Molecular phylogeography of white-lipped tree viper (Trimeresurus; Viperidae)
2016
The white-lipped tree viper (Trimeresurus albolabris) is one of the most common venomous snakes with medicine importance in South East Asia. To explore the genetic diversity, population structure and evolutionary history of Trimeresurus albolabris, we collected 98 samples from 27 localities covering its entire distribution. Two mitochondrial gene fragments (cyt-b and ND-4) and two nuclear genes (RAG-1 and NT-3) were sequenced and analysed. Bayesian inference and maximum-likelihood methods were employed to reconstruct the phylogenetic relationships among populations based on the two mitochondrial fragments, and the median-joining networks were depicted using nuclear genes.
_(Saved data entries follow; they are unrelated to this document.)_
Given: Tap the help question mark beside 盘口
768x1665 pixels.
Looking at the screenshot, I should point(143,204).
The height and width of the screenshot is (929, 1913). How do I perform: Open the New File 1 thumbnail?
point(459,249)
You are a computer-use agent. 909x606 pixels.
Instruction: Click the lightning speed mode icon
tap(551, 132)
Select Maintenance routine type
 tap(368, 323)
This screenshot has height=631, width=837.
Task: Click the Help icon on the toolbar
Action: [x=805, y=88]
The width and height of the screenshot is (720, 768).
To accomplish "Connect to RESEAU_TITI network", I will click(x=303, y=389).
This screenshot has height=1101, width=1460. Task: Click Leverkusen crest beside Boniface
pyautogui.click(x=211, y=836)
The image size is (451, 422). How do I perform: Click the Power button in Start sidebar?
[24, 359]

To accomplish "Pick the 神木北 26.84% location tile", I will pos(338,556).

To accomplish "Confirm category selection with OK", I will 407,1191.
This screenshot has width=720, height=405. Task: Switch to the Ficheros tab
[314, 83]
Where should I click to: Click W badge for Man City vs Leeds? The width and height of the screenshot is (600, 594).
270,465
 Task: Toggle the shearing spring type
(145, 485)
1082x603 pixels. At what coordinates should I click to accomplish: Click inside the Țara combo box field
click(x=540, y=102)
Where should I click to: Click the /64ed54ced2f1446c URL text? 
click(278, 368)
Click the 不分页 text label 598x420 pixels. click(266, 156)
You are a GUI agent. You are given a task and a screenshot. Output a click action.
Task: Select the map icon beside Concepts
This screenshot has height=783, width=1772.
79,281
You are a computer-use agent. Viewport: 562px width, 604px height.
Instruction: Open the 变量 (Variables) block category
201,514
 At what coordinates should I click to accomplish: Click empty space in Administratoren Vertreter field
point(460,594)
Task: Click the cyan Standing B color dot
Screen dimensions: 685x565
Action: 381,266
Divergence date and ancestral area were estimated, and the population demographic history was inferred. Both phylogenetic analyses consistently uncovered that Trimeresurus albolabris was monophyletics, with five geographically structured lineages. Divergence date and ancestral area estimation indicated that T. albolabris originated in northern Thailand and eastern Myanmar at c. 7.15 Ma. Population dynamics analyses showed the southern China lineage has experienced population expansion and contraction, but the others have not. Both the interglacial expansion and the highly heterogeneous habitats resulting from the uplift of the Plateau played a joint role in shaping the present distribution and population structure. The evolutionary history of T. albolabris can be explained by a pattern of two direction dispersal: first from North to South, and then from West to East.